El Gobierno nacional derogó este viernes el régimen que regulaba el Registro de Operadores Lácteos, una herramienta creada hace casi dos décadas para registrar y supervisar a los actores vinculados con la producción, industrialización y comercialización de leche y sus derivados. La decisión fue formalizada mediante la Resolución 81/2026 de la Secretaría de Agricultura, Ganadería y Pesca del Ministerio de Economía.
La norma deja sin efecto dos resoluciones vigentes desde 2006 que habían dado origen al sistema de registración bajo la órbita de la extinta Oficina Nacional de Control Comercial Agropecuario (ONCCA). Sin embargo, la eliminación del registro no implica la desaparición de los controles sobre los operadores de la cadena láctea, como inicialmente podría interpretarse.

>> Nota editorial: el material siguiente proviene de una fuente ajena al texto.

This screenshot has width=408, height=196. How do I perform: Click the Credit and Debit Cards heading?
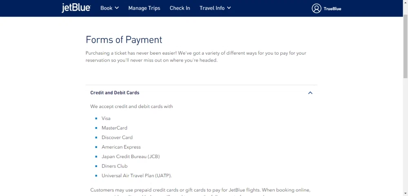[115, 92]
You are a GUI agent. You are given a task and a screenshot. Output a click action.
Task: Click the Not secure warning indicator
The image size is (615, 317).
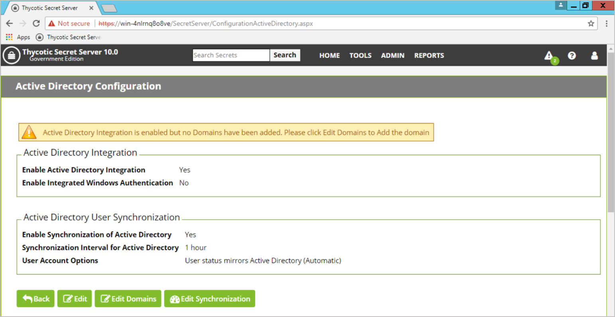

Según explicó la cartera que conduce Sergio Iraeta, el Registro de Operadores Lácteos había perdido utilidad operativa y carecía de sustento jurídico suficiente para ejercer tareas de fiscalización y aplicar sanciones. En ese sentido, el Gobierno argumentó que la inexistencia de una norma específica que establezca un régimen sancionatorio para el sector vuelve “jurídicamente inviable” el ejercicio de controles por parte de la administración pública.
La resolución sostiene además que la experiencia acumulada en los últimos años evidenció una marcada “carencia de operatividad” del sistema. Entre los principales problemas detectados se mencionan la ausencia de mecanismos eficaces de fiscalización, control e imposición de sanciones ante posibles incumplimientos.
Como consecuencia de estas limitaciones, las autoridades señalaron que no era posible garantizar la actualización ni la veracidad de los datos declarados por los operadores. En los fundamentos de la medida se afirma que el registro había quedado reducido a una función “meramente declarativa”, mientras que su mantenimiento demandaba recursos administrativos sin generar efectos concretos en materia de control comercial.
El control seguirá bajo el SIOCAL
Pese a la derogación del régimen histórico, la supervisión sobre los operadores lácteos no desaparecerá. De hecho, en abril de 2025 el Gobierno ya había avanzado en una profunda reorganización de los sistemas de registración agroindustrial al disolver el Registro Único de las Cadenas Agroalimentarias (RUCA) y crear en su lugar el Sistema de Información de Operadores de Carnes y Lácteos (SIOCAL).
A través de la Resolución 50/2025, el Ejecutivo estableció que el nuevo sistema sería el continuador del RUCA para las actividades vinculadas con las cadenas de ganados, carnes y lácteos. “Establécese que el SIOCAL es continuador del RUCA, en lo que respecta a los operadores de la cadena de ganados, carnes y lácteos”, indicaba la normativa.
Además, la resolución incorporó una serie de anexos destinados a definir los procedimientos de registración, seguimiento y control de los operadores de ambos sectores, concentrando en una sola plataforma la información necesaria para las tareas de fiscalización y administración.
En los hechos, la eliminación del Registro de Operadores Lácteos representa la supresión de una estructura considerada obsoleta por el Gobierno, pero no el abandono de los mecanismos de control sobre la actividad. La información de los operadores ya se encuentra integrada en el SIOCAL, que pasó a convertirse en la herramienta central para la gestión y monitoreo de las cadenas cárnica y láctea.
De esta manera, la medida se enmarca dentro del proceso de simplificación administrativa impulsado por el Ejecutivo, orientado a reducir registros considerados redundantes y concentrar la información sectorial en sistemas unificados, sin eliminar las facultades de seguimiento sobre las actividades productivas involucradas.